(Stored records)
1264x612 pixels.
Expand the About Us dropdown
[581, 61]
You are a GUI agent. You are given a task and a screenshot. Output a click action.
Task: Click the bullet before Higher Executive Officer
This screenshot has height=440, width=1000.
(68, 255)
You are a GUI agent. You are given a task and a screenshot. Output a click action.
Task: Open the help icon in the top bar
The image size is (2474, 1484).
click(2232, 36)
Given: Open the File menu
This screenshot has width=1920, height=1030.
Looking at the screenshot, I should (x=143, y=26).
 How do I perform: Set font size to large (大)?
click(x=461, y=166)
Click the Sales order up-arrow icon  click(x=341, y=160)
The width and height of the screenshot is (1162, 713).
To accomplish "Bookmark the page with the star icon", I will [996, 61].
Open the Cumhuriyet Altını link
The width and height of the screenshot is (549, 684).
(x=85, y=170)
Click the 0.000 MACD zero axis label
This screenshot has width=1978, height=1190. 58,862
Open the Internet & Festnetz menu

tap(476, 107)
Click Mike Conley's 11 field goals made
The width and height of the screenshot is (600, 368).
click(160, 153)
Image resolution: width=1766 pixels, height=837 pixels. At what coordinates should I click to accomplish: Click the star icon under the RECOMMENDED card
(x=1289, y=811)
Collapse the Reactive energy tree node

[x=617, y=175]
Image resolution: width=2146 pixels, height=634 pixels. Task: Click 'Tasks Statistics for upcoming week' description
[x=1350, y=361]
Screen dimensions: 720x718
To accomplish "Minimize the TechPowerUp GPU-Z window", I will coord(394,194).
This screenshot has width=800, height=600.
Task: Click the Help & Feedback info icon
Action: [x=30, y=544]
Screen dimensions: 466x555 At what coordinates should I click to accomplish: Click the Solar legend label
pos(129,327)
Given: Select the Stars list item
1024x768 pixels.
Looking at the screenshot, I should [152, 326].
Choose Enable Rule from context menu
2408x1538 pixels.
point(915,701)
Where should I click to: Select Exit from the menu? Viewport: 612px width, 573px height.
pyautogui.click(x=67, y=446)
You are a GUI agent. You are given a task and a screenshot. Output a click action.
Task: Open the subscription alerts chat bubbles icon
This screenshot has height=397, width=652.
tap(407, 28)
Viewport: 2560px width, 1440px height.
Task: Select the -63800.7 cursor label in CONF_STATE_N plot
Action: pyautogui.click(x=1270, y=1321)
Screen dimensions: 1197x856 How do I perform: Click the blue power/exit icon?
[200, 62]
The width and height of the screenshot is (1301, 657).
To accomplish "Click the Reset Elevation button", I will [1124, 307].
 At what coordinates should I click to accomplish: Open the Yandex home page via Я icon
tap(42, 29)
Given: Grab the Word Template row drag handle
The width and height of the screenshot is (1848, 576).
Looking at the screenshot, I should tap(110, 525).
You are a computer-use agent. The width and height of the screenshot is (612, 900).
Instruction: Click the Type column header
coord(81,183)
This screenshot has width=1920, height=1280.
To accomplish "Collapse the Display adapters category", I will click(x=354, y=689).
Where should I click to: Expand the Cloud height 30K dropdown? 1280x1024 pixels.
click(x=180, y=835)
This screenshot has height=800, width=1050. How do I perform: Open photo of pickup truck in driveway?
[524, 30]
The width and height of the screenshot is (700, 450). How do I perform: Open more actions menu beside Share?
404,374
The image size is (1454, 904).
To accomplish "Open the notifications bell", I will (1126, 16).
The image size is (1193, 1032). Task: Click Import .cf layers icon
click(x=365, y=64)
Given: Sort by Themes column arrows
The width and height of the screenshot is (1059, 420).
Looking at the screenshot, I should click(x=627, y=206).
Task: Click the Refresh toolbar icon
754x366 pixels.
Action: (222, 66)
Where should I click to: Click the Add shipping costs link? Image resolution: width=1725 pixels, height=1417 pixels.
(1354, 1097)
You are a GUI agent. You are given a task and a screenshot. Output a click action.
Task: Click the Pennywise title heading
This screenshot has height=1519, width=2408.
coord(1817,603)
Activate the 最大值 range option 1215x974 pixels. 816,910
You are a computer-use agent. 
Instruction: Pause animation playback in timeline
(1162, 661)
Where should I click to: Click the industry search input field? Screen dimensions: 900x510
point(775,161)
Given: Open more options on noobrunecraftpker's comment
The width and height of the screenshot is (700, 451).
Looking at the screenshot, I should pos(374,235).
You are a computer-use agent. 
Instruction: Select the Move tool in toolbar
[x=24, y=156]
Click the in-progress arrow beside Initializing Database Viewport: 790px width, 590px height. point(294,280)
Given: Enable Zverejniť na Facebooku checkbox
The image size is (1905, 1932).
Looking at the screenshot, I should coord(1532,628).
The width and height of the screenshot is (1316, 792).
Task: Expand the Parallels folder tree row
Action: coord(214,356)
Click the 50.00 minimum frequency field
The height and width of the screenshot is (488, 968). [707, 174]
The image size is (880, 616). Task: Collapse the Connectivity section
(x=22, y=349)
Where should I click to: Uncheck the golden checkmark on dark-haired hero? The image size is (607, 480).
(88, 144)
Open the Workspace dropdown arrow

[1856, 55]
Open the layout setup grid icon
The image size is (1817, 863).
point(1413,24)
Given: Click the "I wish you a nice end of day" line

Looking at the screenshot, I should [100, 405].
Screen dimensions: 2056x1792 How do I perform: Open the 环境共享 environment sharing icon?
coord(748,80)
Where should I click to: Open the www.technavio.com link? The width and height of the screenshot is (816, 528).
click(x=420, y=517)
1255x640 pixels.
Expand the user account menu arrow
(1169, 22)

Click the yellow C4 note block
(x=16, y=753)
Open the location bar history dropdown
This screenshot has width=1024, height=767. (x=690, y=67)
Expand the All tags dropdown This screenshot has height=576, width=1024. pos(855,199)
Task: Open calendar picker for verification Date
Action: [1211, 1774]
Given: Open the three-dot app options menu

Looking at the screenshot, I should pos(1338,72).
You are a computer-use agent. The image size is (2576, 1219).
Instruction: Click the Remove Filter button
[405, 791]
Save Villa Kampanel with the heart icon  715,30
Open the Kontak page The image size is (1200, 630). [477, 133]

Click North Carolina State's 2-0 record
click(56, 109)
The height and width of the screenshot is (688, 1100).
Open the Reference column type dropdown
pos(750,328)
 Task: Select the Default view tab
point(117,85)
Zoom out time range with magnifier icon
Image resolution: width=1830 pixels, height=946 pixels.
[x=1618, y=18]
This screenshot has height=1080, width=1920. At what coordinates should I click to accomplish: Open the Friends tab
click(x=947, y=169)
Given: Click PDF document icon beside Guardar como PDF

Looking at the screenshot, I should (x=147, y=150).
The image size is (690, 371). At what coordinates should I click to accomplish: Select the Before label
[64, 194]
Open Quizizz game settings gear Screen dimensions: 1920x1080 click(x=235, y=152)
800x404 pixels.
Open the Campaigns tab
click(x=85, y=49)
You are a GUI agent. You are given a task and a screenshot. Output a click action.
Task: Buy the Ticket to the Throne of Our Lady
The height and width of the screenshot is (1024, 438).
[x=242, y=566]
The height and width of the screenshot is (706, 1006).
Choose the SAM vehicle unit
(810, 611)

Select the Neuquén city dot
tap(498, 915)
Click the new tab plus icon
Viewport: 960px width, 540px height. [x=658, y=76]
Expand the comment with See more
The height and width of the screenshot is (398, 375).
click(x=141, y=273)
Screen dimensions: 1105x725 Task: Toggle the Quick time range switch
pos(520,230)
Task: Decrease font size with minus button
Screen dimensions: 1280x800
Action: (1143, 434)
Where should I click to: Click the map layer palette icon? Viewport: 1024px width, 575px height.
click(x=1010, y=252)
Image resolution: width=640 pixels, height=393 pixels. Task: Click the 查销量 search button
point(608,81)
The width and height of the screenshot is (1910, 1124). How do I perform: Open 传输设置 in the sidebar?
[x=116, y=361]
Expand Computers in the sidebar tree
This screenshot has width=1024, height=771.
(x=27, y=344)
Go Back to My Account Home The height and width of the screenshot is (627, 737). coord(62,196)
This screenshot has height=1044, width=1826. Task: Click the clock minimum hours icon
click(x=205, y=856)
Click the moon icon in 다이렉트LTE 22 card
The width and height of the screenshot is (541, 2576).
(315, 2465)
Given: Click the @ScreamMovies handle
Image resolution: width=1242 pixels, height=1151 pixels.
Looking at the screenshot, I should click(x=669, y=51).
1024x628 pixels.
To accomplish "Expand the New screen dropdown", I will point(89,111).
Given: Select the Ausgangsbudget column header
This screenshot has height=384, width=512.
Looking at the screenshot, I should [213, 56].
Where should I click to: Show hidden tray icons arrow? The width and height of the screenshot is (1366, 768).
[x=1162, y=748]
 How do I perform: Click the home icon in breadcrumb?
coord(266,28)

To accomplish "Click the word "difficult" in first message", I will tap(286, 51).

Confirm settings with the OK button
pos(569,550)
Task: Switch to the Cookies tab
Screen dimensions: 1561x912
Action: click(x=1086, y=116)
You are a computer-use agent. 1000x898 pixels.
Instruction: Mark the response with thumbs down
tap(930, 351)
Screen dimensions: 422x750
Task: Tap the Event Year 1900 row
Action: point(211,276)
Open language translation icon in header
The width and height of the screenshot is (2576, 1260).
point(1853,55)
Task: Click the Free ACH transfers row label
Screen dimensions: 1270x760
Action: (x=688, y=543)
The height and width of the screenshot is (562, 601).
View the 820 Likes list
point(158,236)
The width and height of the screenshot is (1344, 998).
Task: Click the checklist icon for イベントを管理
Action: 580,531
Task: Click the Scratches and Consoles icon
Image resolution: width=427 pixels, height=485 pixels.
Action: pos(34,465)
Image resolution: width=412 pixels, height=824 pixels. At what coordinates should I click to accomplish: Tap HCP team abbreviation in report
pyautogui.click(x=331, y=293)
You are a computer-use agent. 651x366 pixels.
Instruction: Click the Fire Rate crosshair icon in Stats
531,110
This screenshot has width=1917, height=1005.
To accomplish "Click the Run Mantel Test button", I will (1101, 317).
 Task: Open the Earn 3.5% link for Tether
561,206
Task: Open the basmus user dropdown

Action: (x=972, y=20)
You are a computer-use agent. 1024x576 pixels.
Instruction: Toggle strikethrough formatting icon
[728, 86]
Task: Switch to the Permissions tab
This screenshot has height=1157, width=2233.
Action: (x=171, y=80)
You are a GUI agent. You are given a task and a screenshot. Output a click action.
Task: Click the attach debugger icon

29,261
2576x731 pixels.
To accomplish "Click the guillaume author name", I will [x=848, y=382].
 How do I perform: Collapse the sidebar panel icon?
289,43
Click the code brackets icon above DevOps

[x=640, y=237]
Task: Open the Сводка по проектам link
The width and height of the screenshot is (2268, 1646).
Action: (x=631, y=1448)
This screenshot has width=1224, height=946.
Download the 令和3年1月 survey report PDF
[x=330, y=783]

• GIVEN PROBLEM:
Output the items exactly as they appear in the stored records, starting with the line that contains "Activate the 最大值" and going on through the line that contains "Looking at the screenshot, I should pos(374,235).".

• RESPONSE FOR THIS EXERCISE:
Activate the 最大值 range option 1215x974 pixels. 816,910
You are a computer-use agent. 
Instruction: Pause animation playback in timeline
(1162, 661)
Where should I click to: Click the industry search input field? Screen dimensions: 900x510
point(775,161)
Given: Open more options on noobrunecraftpker's comment
The width and height of the screenshot is (700, 451).
Looking at the screenshot, I should pos(374,235).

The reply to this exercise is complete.